Photo Courtesy Giquello

     The fossilized remains of the largest triceratops dinosaur ever found were sold Thursday at a Paris auction to a private, anonymous U-S collector for a whopping $7.74-million dollars.

  The French auction house Giquello had expected the 66-million year old fossil, dubbed “Big John” after the owner of the South Dakota ranch where it was found, to bring less than $1.8-million. 

      Djuan Rivers, representing the buyer, told Reuters the collector “is absolutely thrilled with the idea of being able to bring a piece like this to his personal use.” 
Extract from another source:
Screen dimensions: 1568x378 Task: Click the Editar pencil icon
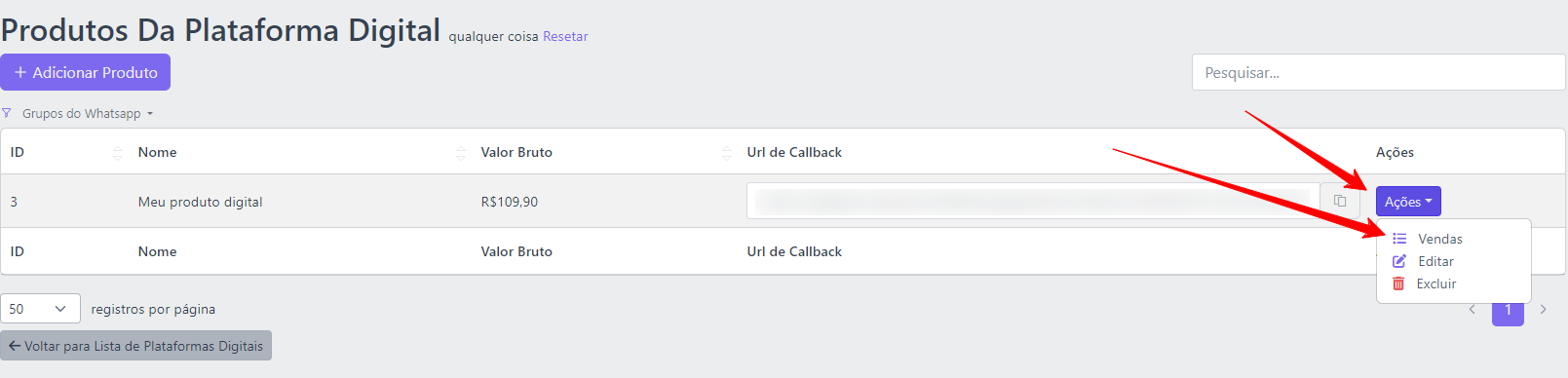click(1399, 261)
      Rivers said Big John “is absolutely impressive, so being able to be a part of preserving something of this nature that was actually found in the U-S, in South Dakota, is also something extremely special.”
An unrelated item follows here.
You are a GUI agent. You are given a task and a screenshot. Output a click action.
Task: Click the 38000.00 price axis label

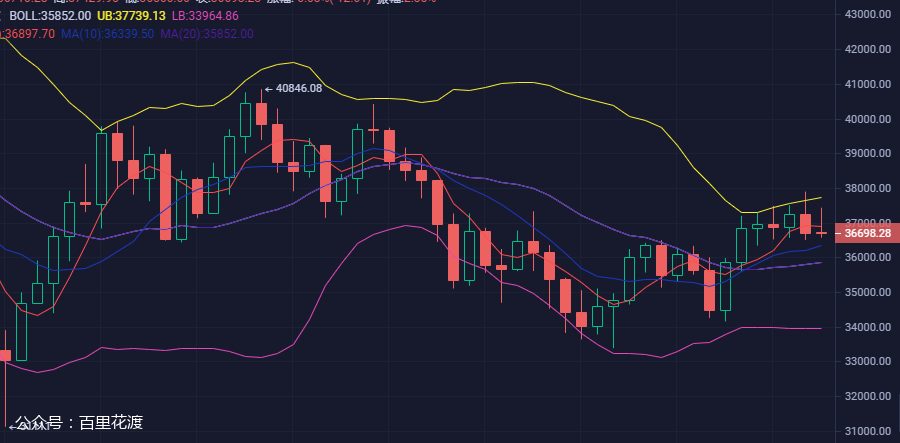click(868, 188)
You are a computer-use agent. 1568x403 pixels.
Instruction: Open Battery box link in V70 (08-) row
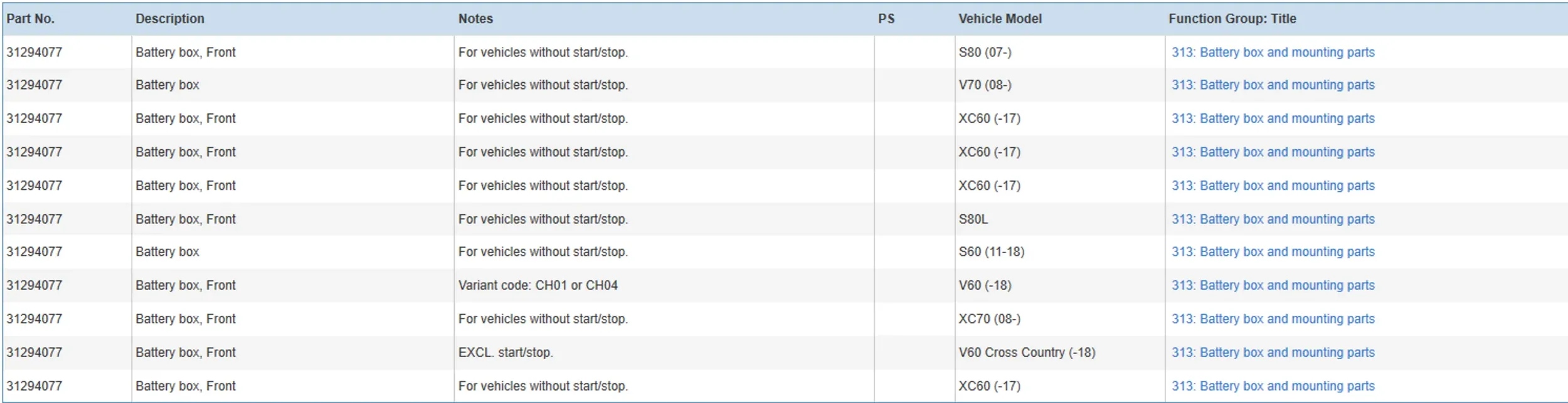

      The $7.7-million dollar price is a record in the relatively new European dinosaur fossil market, but well below prices in the U-S. Christie’s auction house sold a Tyrannosaurus Rex skeleton in New York last year for $31.8-million. 

        Paleontologists unearthed the first piece of bone in 2014 in Meade County and it took more than a year to remove the last. The skeleton was reassembled in an Italian lab that specializes in restoring fossils. 

      Big John is over 60% complete with a 75% complete skull. His skull and bony collar measure 8-feet 7-inches long and 6-feet 7-inches wide and weigh over 1,500 pounds. His 2 large horns are each more than 3-feet long. 

     He lived in Laramidia, an island continent that stretched from what is now Alaska to Mexico and died on an ancient flood plain that is today the Hell Creek formation. A laceration on the collar suggests he was injured in combat with another triceratops.